|
Przytakiwałam więc, bo cóż innego mi pozostało. Zaczęłam się zastanawiać, co sprawia, że kobieta na co dzień podejmująca ważne zawodowe decyzje, będąca niezależna i pewna siebie, staje się sentymentalnie zagubiona i wygrywa Mistrzostwa Świata w zadawaniu głupich pytań. Właściwie to, że Krzysiek tak działa na kobiety, wiedziałam wcześniej. Ale na Anię?
Krzysiek to jest tak zwany „typ”. Ten „typ”. Jego wady odbierane są jako zalety, a rozbrajające i chwilami absurdalne poczucie humoru zawraca w głowie, no a gdy złośliwie zwróci na coś uwagę (np. „powinnaś odchudzić uda”) kobiety zamiast trzepnąć go w ucho, wzdychają zadowolone, że zauważył, iż przytyły i dziękują za zainteresowanie wyglądem.

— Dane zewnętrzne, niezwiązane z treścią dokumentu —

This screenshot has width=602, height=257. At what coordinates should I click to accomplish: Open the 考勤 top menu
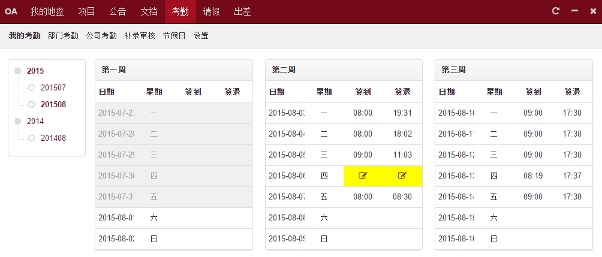pyautogui.click(x=180, y=11)
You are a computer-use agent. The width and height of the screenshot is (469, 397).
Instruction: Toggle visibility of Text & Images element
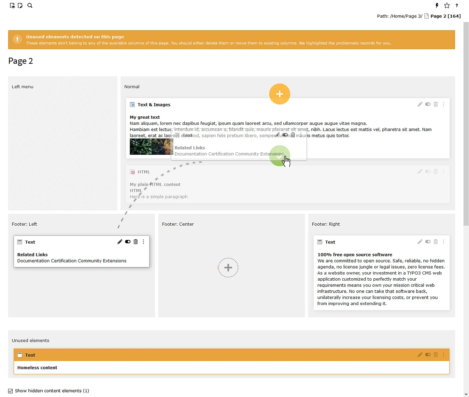click(x=428, y=104)
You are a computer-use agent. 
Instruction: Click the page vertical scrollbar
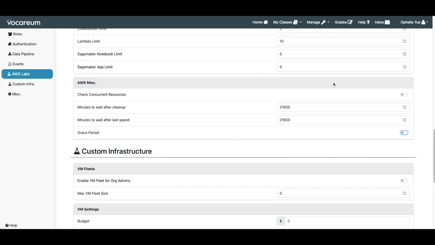coord(433,157)
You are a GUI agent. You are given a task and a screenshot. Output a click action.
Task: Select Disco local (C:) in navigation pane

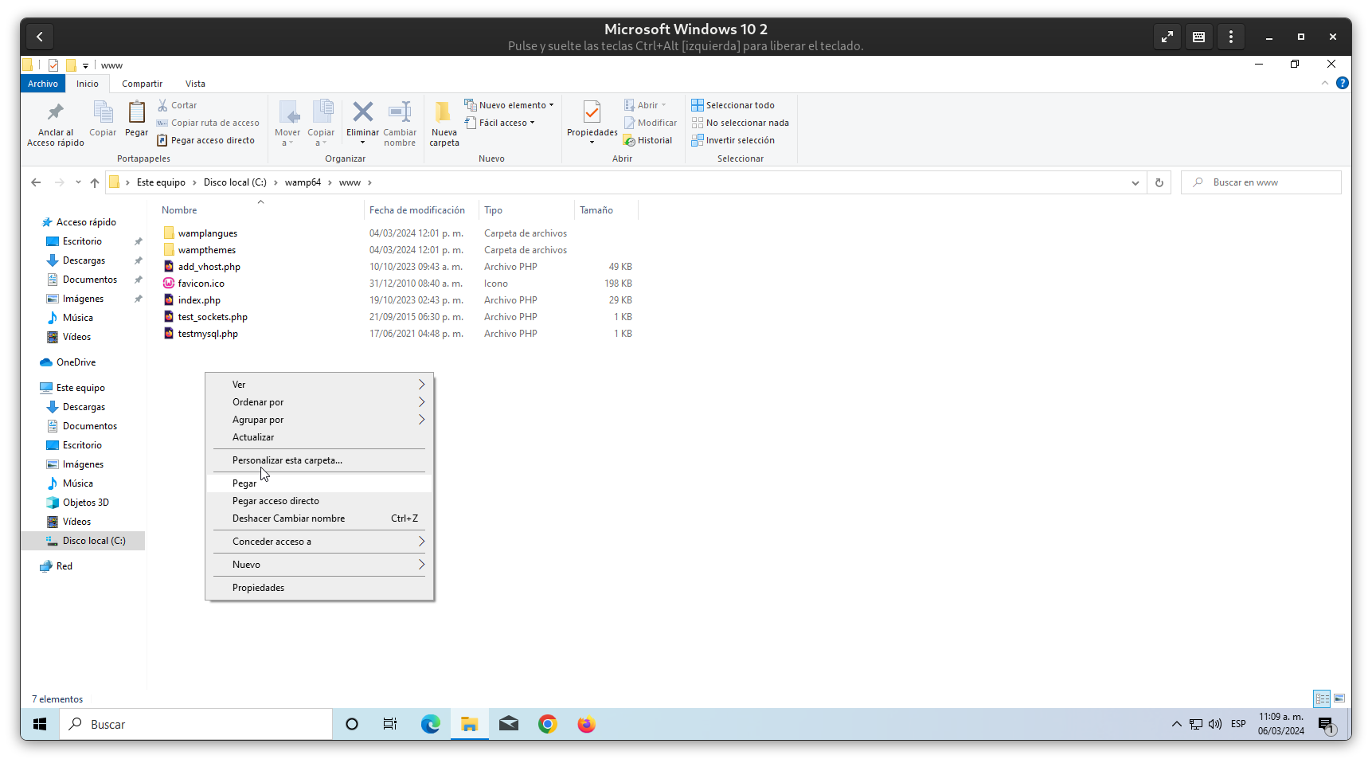pos(94,541)
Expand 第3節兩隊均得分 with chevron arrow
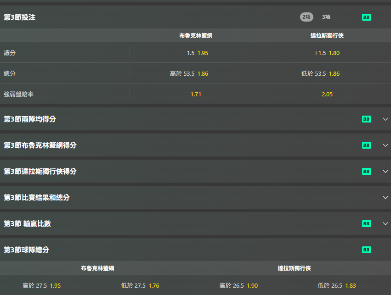 coord(385,119)
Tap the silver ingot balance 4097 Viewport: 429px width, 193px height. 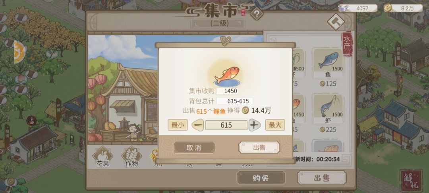(x=358, y=8)
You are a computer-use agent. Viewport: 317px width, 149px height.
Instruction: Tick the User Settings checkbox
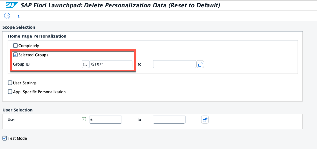10,83
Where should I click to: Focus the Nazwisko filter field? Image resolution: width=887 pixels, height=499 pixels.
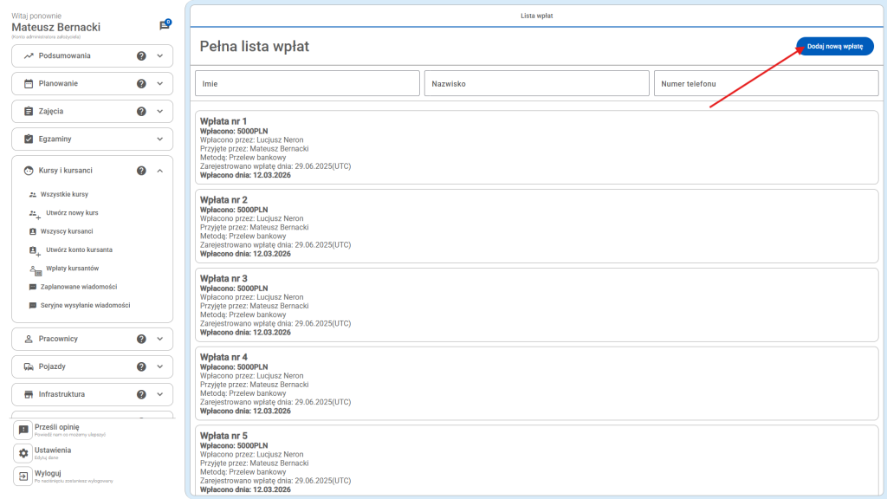pyautogui.click(x=536, y=83)
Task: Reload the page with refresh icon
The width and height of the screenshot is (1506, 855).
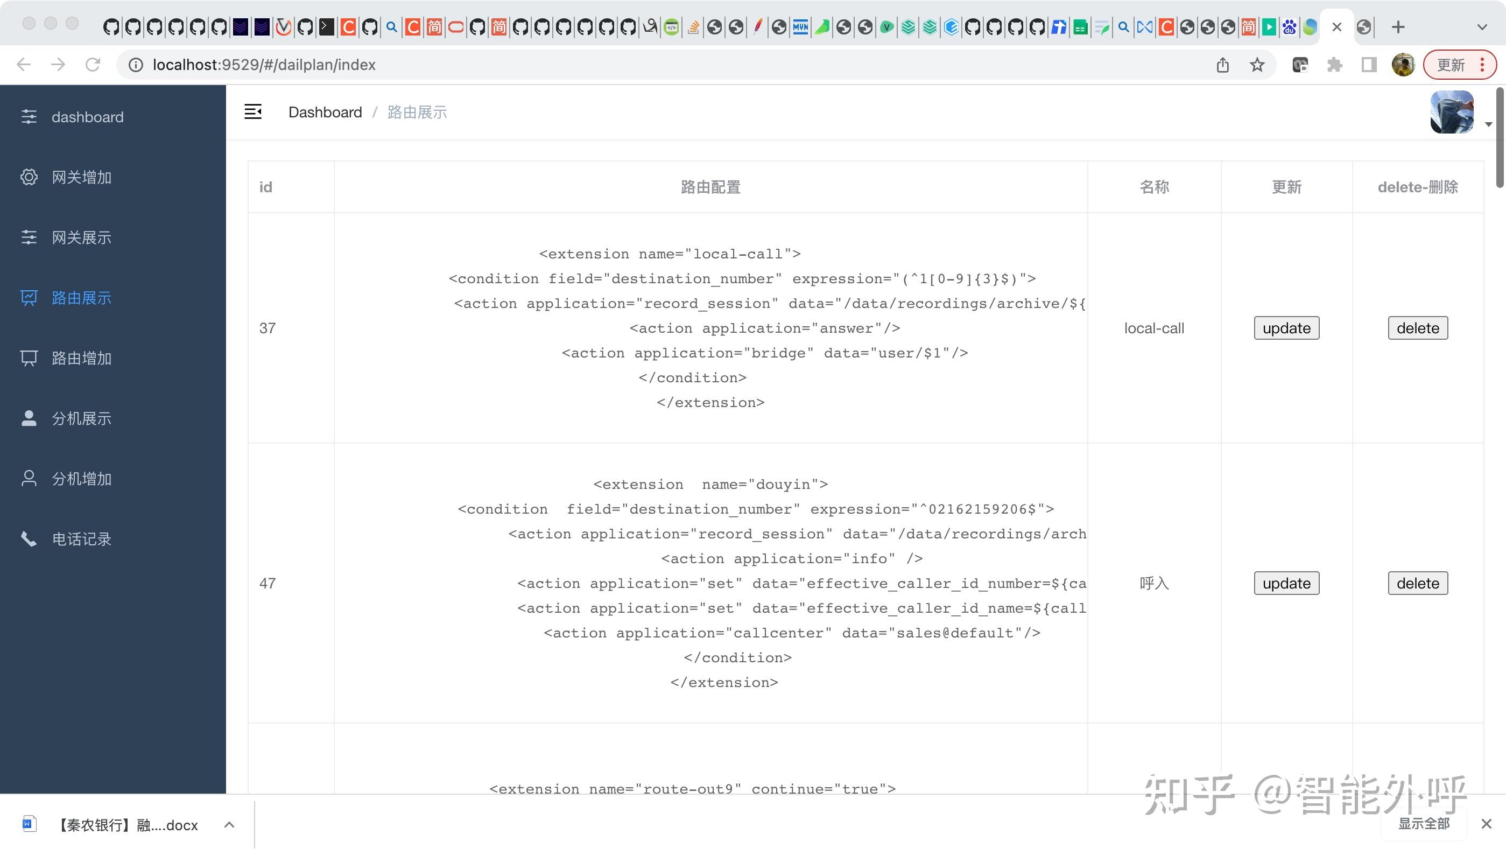Action: pyautogui.click(x=93, y=65)
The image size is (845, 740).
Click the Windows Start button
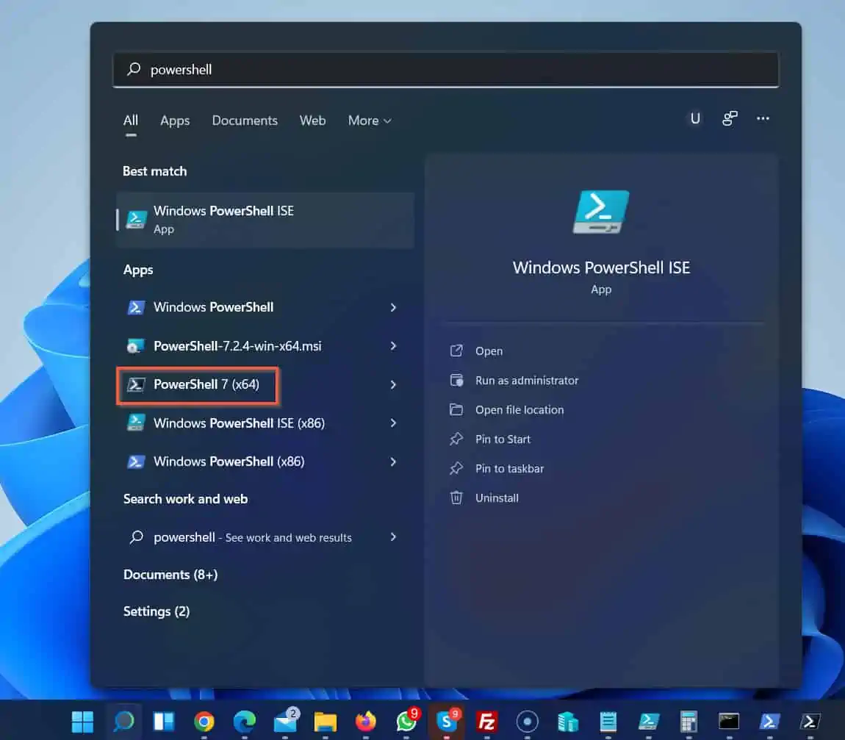(82, 722)
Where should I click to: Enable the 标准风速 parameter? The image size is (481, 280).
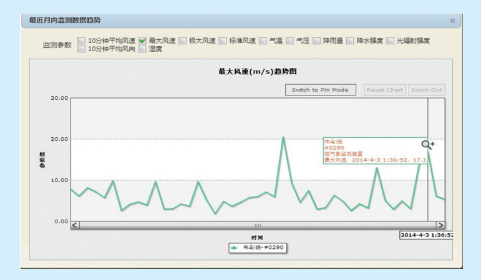(223, 41)
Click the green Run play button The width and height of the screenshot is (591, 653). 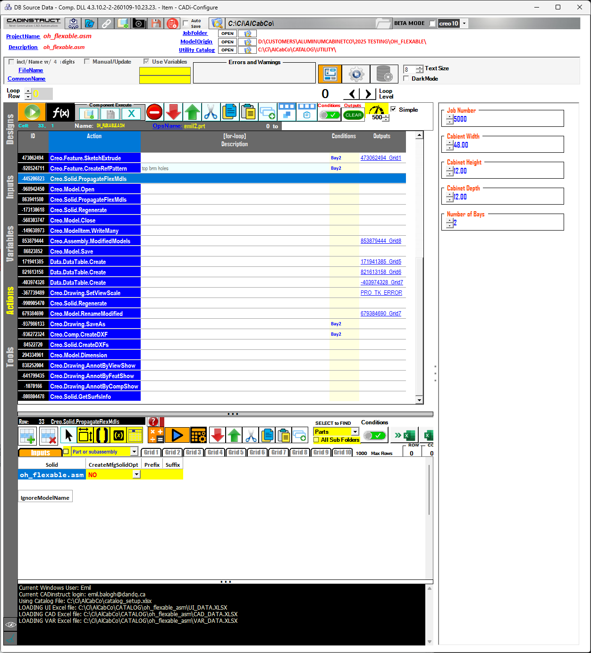click(32, 113)
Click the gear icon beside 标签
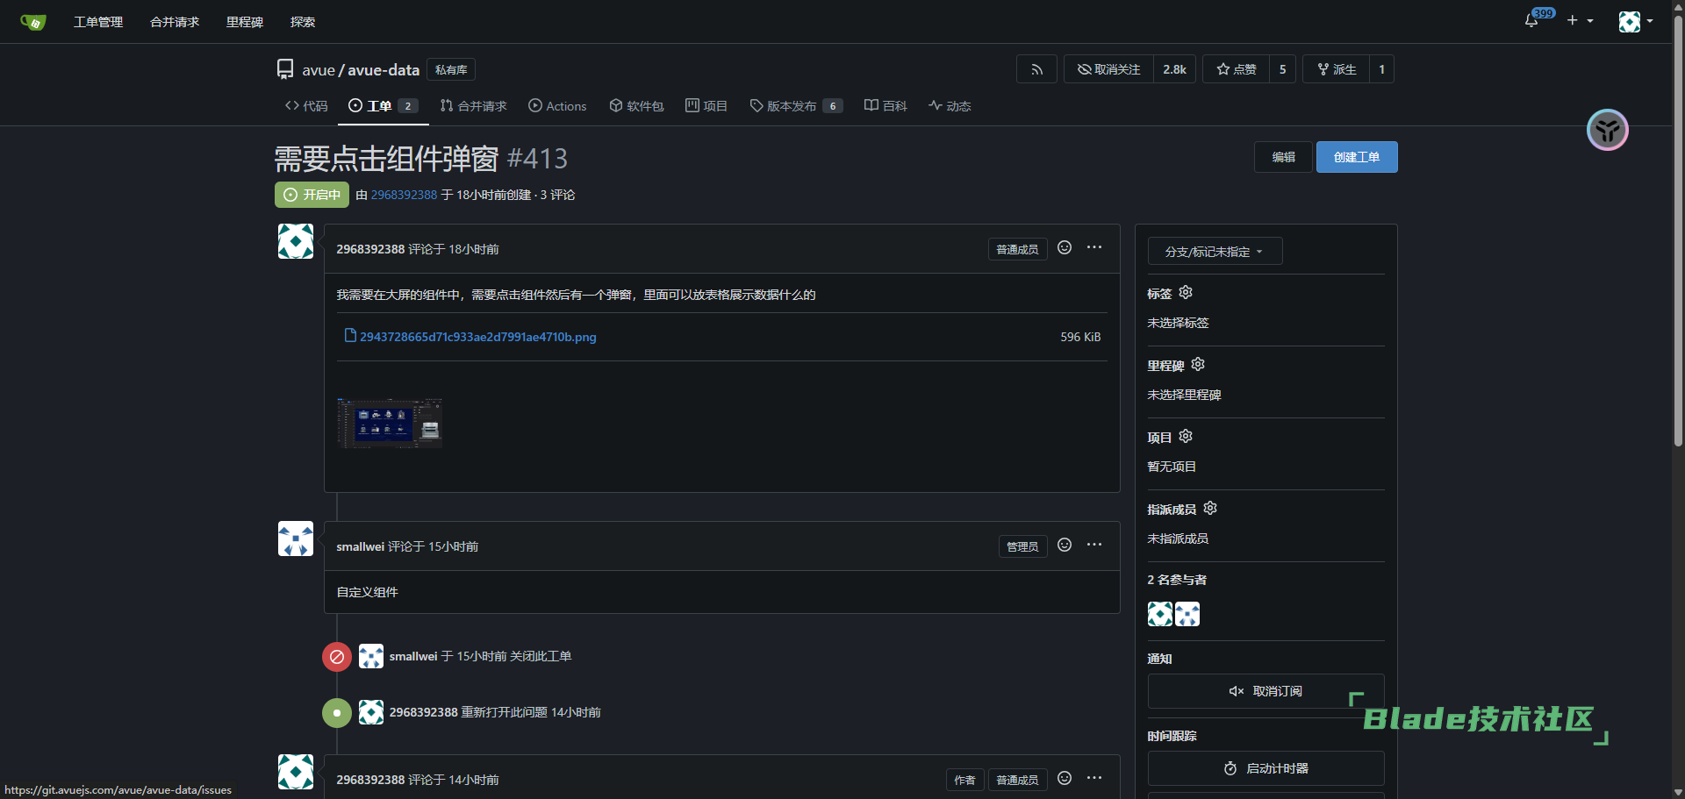Viewport: 1685px width, 799px height. pyautogui.click(x=1186, y=293)
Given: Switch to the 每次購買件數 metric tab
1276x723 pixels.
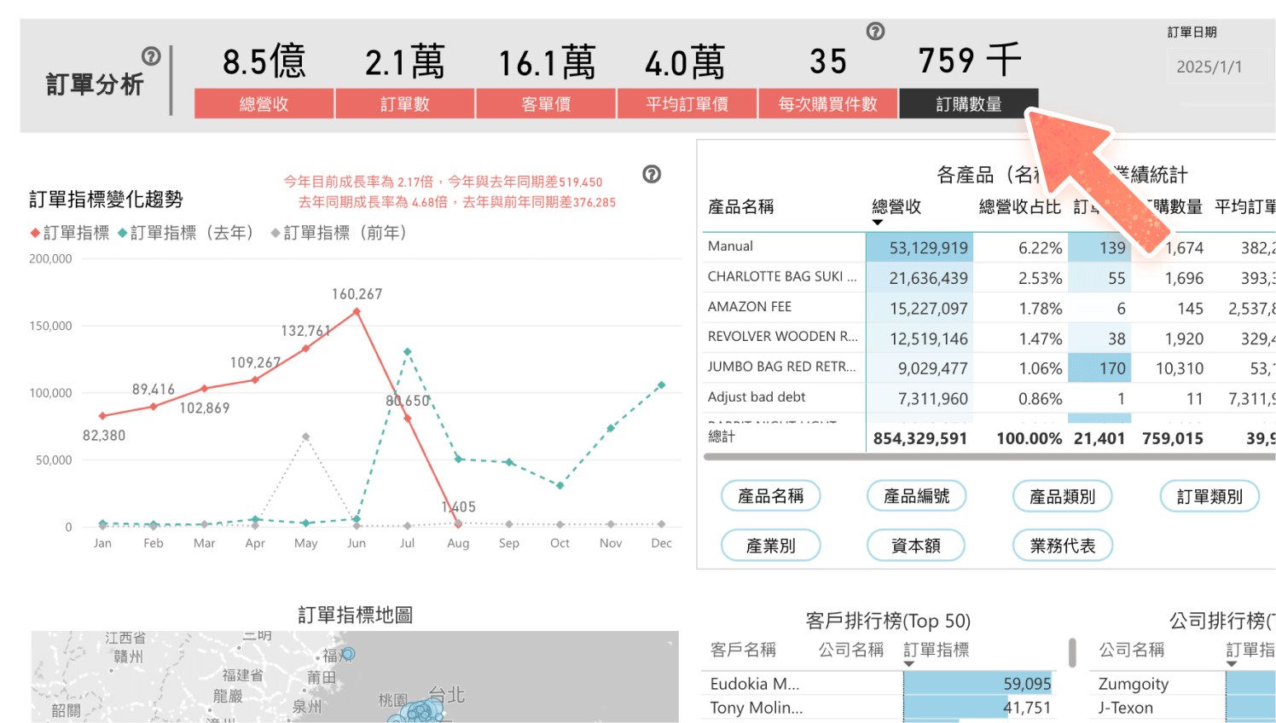Looking at the screenshot, I should (x=827, y=103).
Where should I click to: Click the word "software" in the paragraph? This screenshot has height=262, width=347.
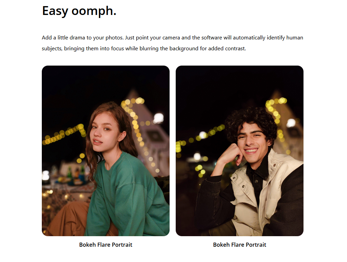(211, 38)
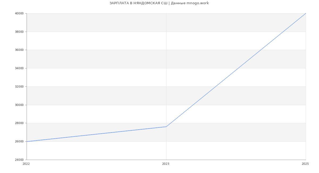Click the data point where the line bends at 2023

click(x=166, y=127)
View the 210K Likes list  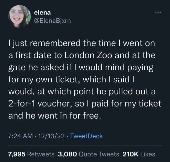pyautogui.click(x=139, y=154)
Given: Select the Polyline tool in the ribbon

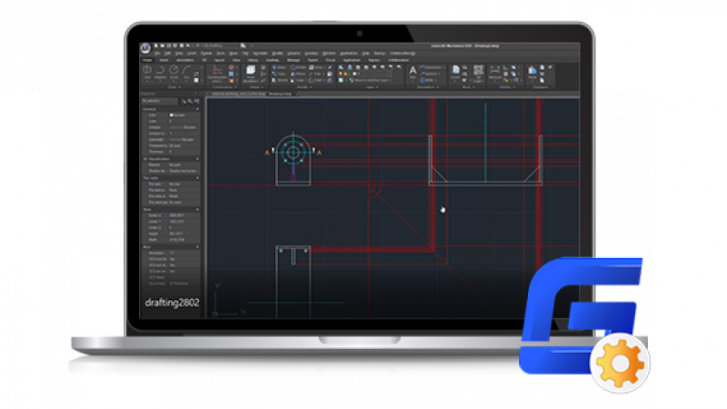Looking at the screenshot, I should click(x=160, y=69).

Tego samego dnia zaczynają dietę, biegać rano przed pracą i chodzić na basen. Co on w sobie ma? Tego pewnie nie dowiem się nigdy, ale właśnie przypomniałam sobie jego życzenia świąteczne sprzed kilku lat temu: „Moja mama życzyła mi, aby rok 2003 był jak 2002. Boże, mam nadzieję, że chociaż Ty będziesz miała udany rok”. Mama jego pewnie nie pomyślała, że choć był to rok, w którym odniósł wiele zawodowych sukcesów, rozstał się również z żoną i pewnie nie miał ochoty „przerabiać” tego raz jeszcze.